Are you stretching after your workout, but you are still consistently sore the next day? You might benefit from incorporating foam rolling into your routine. Foam rolling can be performed before or after your workout at the gym, or even as your workout.
Before Your Workout
Many people walk into the gym with tight muscles, which can lead to an uncomfortable workout or even injury. You can loosen up your muscles by foam rolling tight areas. Is it leg day? Using firm pressure, roll the foam up and down your calves, thighs, or hamstrings. You can even sit on the roller to relax your glutes. Don’t spend too long rolling before the workout — a minute or two is plenty.
After Your Workout
You know better than to skip stretching after a workout. Adding foam rolling to your stretching routine can lead to less injuries and less pain. When you finish working out, stretch as you normally would and then foam roll the areas that you focused on. If you worked on your back, put the foam roller on the floor and lay on top of it. Move your body back and forth so the roller makes contact with all areas of your back and shoulders.
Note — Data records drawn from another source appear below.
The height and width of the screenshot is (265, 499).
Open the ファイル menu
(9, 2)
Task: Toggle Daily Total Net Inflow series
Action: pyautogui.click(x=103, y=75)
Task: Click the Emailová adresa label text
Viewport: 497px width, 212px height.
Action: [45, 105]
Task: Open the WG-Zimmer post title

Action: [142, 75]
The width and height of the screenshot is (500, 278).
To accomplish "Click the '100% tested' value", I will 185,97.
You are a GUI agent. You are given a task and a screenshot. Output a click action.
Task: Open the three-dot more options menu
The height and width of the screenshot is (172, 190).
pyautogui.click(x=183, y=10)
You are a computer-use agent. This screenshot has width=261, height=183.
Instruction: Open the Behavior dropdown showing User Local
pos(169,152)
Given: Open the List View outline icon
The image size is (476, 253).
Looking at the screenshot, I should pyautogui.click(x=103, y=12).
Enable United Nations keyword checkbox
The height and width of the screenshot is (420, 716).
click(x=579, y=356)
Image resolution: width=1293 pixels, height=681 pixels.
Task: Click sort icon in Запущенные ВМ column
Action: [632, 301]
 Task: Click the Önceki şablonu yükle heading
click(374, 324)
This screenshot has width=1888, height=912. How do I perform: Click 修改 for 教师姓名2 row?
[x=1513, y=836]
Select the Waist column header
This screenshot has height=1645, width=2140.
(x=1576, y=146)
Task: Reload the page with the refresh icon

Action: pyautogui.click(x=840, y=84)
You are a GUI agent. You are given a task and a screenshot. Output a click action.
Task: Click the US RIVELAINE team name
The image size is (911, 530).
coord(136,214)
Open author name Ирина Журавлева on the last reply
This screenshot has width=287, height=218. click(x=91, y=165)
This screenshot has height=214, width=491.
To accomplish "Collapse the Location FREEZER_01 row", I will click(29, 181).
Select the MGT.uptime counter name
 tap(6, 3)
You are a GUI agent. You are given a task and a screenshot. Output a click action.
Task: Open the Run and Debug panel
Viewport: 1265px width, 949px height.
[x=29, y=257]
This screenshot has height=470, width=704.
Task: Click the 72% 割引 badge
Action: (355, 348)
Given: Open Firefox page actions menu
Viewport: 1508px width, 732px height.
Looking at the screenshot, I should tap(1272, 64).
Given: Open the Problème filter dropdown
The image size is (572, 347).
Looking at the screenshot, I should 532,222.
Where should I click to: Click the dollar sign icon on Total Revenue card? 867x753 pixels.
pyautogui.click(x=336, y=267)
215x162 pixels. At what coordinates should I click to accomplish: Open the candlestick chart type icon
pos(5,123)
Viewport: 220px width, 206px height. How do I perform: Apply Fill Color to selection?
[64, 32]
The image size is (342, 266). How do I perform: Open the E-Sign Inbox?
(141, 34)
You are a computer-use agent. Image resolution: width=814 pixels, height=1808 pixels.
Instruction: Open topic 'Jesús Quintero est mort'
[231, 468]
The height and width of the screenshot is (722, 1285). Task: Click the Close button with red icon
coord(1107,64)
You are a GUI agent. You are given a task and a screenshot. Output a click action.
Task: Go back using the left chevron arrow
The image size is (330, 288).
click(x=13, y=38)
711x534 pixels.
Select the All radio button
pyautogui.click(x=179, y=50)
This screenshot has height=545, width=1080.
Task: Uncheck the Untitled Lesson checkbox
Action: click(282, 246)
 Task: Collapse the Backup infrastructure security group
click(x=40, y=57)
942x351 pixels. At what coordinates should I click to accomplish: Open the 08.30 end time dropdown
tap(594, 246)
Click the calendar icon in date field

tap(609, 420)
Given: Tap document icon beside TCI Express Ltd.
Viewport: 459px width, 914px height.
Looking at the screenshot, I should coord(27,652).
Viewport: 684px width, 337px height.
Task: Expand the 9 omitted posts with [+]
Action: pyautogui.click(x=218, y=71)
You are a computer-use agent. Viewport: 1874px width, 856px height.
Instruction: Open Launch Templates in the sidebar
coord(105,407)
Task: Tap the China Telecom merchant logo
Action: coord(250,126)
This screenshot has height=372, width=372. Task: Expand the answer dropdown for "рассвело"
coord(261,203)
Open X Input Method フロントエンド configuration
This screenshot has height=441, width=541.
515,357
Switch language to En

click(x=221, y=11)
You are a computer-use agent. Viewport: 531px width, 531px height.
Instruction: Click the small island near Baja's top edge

This will massage your muscles and help mitigate soreness. There is no time limit on how long you should do this — a few minutes is plenty, but if it feels good, feel free to use the foam roller more.
As Your Workout
A foam roller is an awesome tool to use for body weight exercises. Use it to help improve your stability and balance by resting your forearms on in during planks, or sit on it when doing crunches. Try holding it when doing overhead shoulder presses or even body weight squats. If you are scheduled to do cardio for the day, add a quick foam roller workout at the end for a little more strength.